The Who then launched into “You Better You Bet” – 1981 (“I also covered this one – Big Top # 8; which in part recalls a cathartic moment at a Great Woods show years ago. This song is one of many examples of how diverse the Who’s sound could be”). “I’m One” – 1973 (“a highlight of the evening’s festivities, despite the fact that it was a stripped down acoustic number sung by Townshend, who is carrying the show tonight. He sounds better than he did 20 years ago”). “The Rock” – 1973 (“wow, back to back highlights. The most professional of musicians know how to build up a show. Three keyboard players are paying off here. I don’t want this song to end, but then again, I have to hit the head. In fact, I’ve had to hit the head for a while now. I’ll go right when the last chord it struck”). “Love Reign O’er Me” – 1973 (“shoot, I should have known this song would follow on the heels of ‘The Rock’. Gonna have to make this quick: Too many wonderful memories of this song to be staring at a urinal.
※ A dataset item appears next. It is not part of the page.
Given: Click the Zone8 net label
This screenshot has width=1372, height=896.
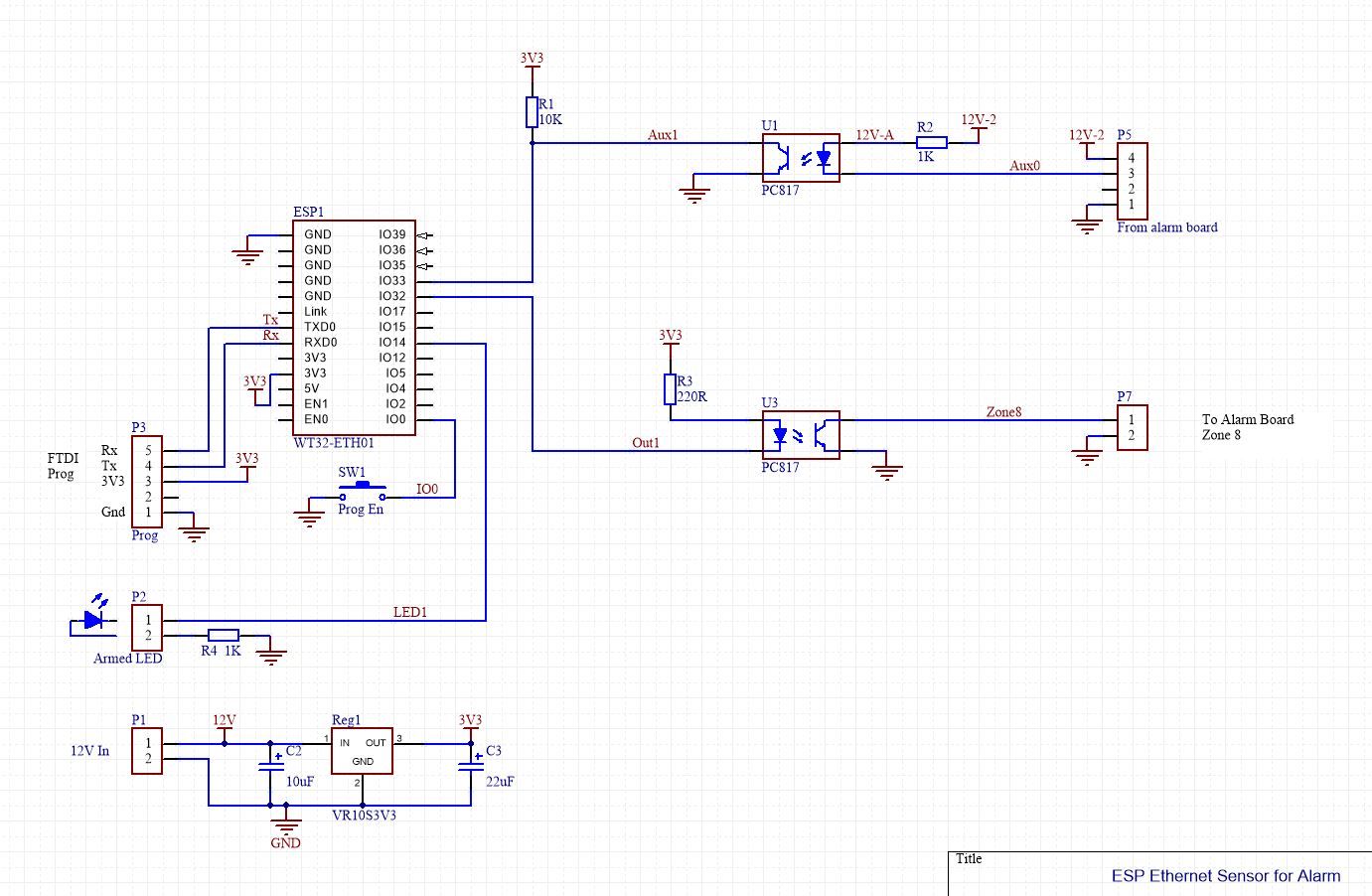Looking at the screenshot, I should (1004, 412).
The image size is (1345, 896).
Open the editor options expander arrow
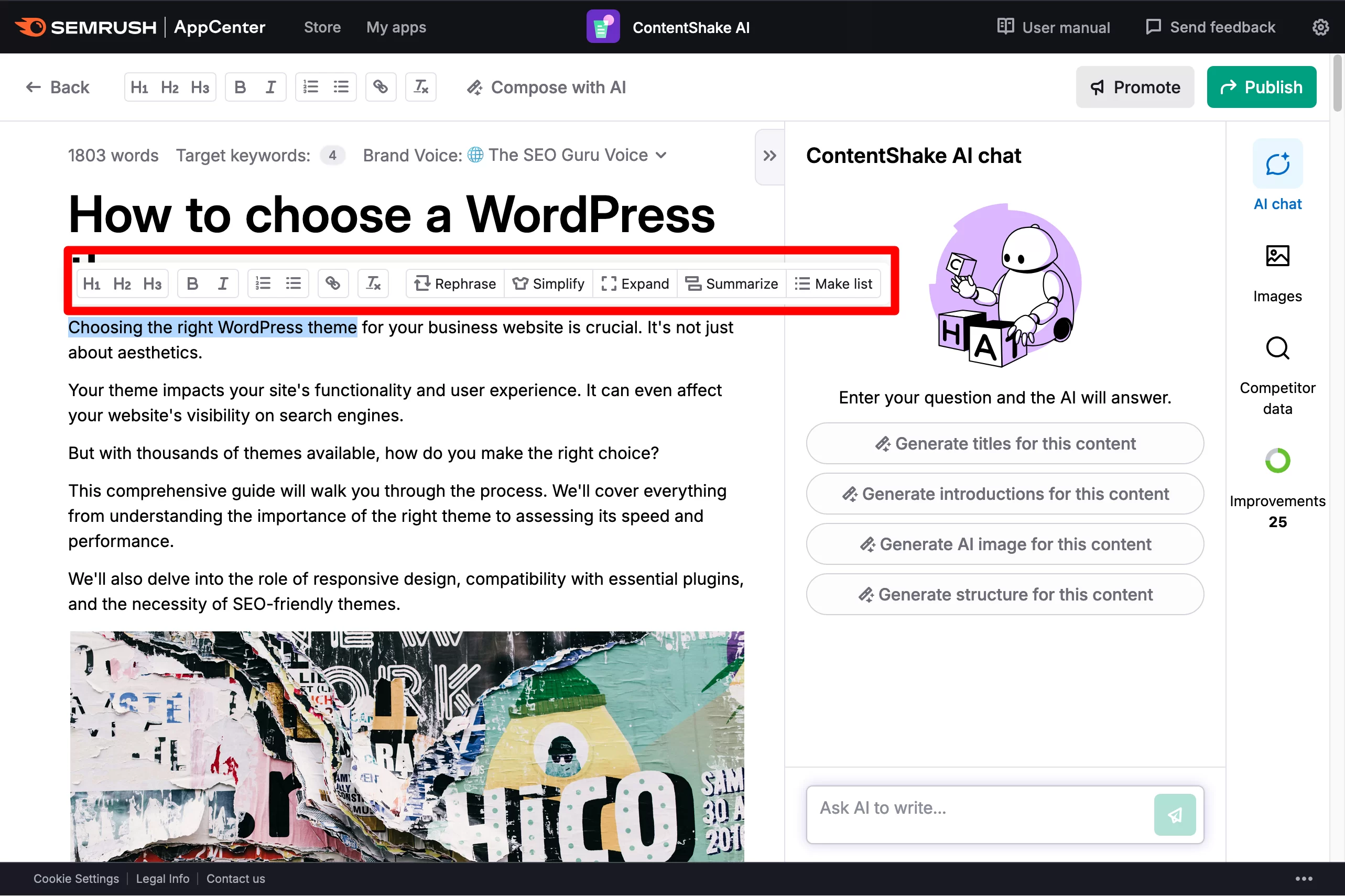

Glad to catch half the song in this runway.”). “Eminence Front” – 1982 (“Yet another Big Top entry - # 3. Pete is back singing lead and sounding great. In fact, the whole band sounds great. I forgot how well Simon Townshend – Pete’s biological brother, 15 years his younger – fits in. Also, always have respected how bass man Pino Palladino, does not try to emulate The Ox’s sound. Pino’s style works very well here. Zak Starkey, as always, sounds sweet”).
The Who wound down with a Tommy medley, including “Amazing Journey”, “Sparks”, “Pinball Wizard”, and “See Me, Feel Me” – 1969 (“I wonder if the Bird Man will come out ** back when the Who performed Tommy in 1969, Townshend would stick his arms out like a bird and hover over his reverb. He stopped doing this for quite some time until more recently**. Wait; there’s Bird Man! Some of my favorite Entwistle backing vocals ever are on the live Woodstock version of “See Me, Feel Me”. That’s not happening here. I’ll have to try and cover it myself”). The Who closed with two classics off of Who’s Next: “Baba O’Riley” and “Won’t Get Fooled Again” – 1971 (“Strobe lights in full bloom to great effect. Still amazed at how the Who morphed into their super-band form in 1971. It must have been from all that touring of Tommy – which works as a nice little insight here, having just heard that Tommy mini set”).
The band thanked the crowd and Roger Daltrey closed it all off with the declaration “Be Lucky!” And then off they were, and off we were. As was the case with the Rolling Stones two years ago (which was my 2nd favorite Stones show of at least 8), I was both floored and inspired by what men can achieve in their 70s (which goes without saying for my Dad as well).
A thank you to the Who, as well as my fellow Who fans and friends for a very memorable evening.